Sprint Nextel CEO Dan Hesse took a $3.25 million pay cut earlier this month, as penance for orchestrating the company’s pricey iPhone deal with Apple. Has outcry over the agreement — which will cost Sprint an estimated $15.5 billion over the next four years — soured him on it?
Not at all.
“We’re very happy with it,” Hesse said of Sprint’s deal with Apple, during the company’s annual shareholders meeting Tuesday. “Carrying the iPhone will be quite profitable.”
But not for a few years, at least.
By its own admission, Sprint won’t profit from the device until 2015. But according to Hesse, who was reelected to Sprint’s board during Tuesday’s proceedings, that initial heavy upfront investment in the iPhone is worthwhile because it will slow subscriber turnover and create a new segment of higher-value subscribers.
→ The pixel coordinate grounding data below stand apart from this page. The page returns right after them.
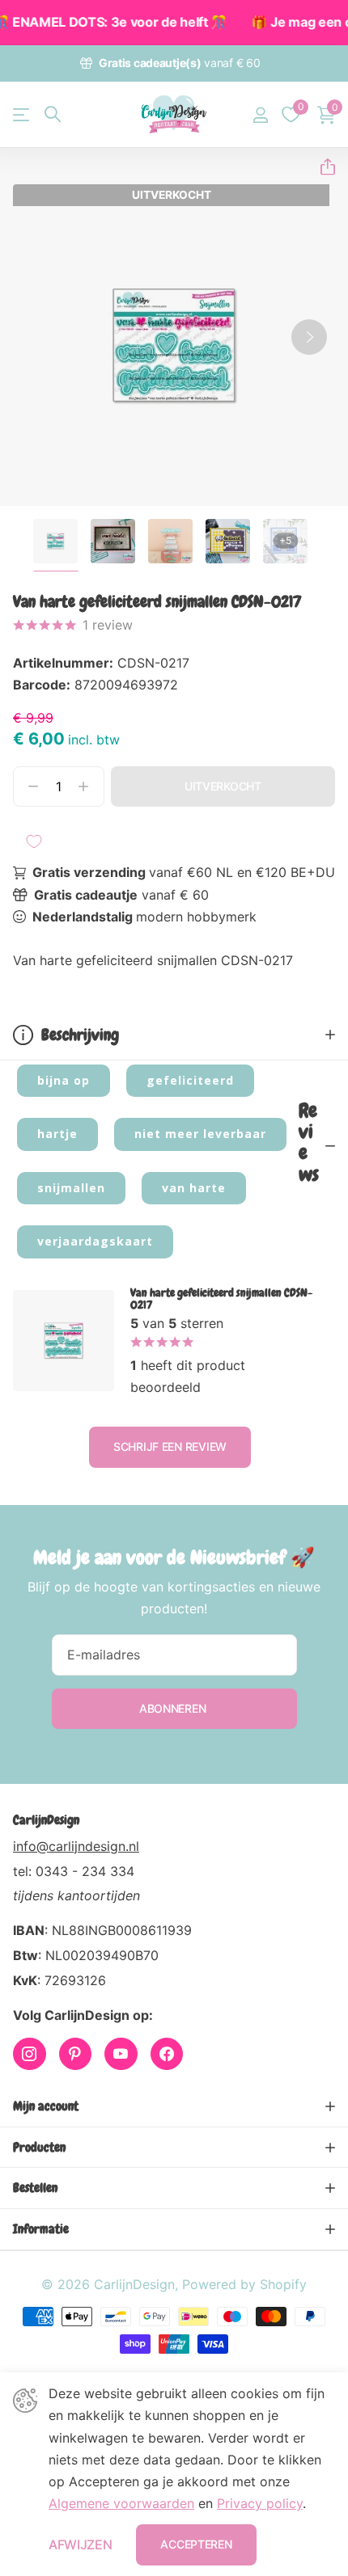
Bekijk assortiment (22, 114)
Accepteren (195, 2544)
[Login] (260, 114)
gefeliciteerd (190, 1080)
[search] (53, 114)
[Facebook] (167, 2054)
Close (174, 2106)
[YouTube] (121, 2054)
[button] (321, 167)
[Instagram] (29, 2054)
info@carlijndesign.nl (76, 1846)
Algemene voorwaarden (121, 2503)
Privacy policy (260, 2503)
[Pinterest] (75, 2054)
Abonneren (174, 1708)
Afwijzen (80, 2544)
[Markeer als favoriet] (34, 841)
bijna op (63, 1080)
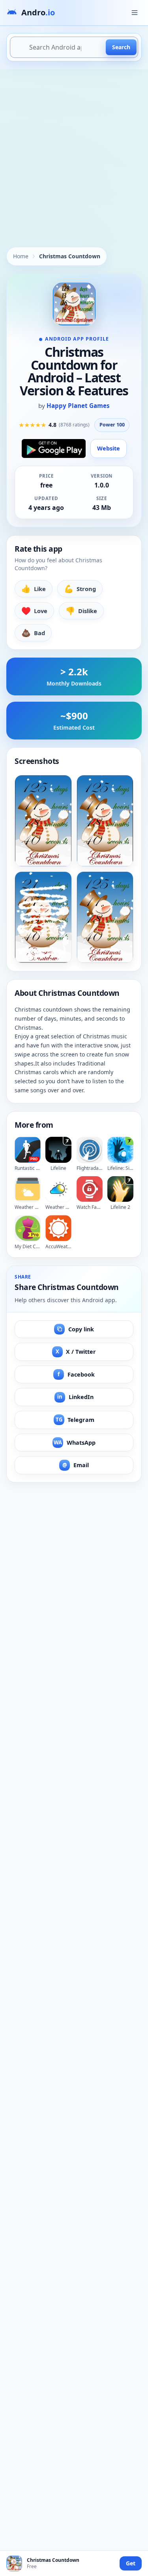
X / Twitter (76, 1351)
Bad (33, 632)
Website (108, 448)
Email (75, 1465)
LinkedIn (75, 1397)
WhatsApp (75, 1442)
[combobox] (74, 47)
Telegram (75, 1419)
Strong (80, 588)
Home (20, 256)
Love (34, 610)
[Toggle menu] (134, 13)
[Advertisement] (74, 147)
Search (121, 47)
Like (33, 588)
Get (130, 2563)
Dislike (81, 610)
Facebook (76, 1374)
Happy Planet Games (78, 406)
“We believe in the long term,” Hesse said. “And over time we will make more money on iPhone customers than we will on other customers.”
And there, it would seem, Hesse does have a point. Sprint sold 1.5 million iPhones in its first quarter, with about 44 percent of them going to new customers. And those sales helped spike Sprint’s average revenue per user 6.9 percent, the largest year-over-year increase ever charted in that metric in the U.S.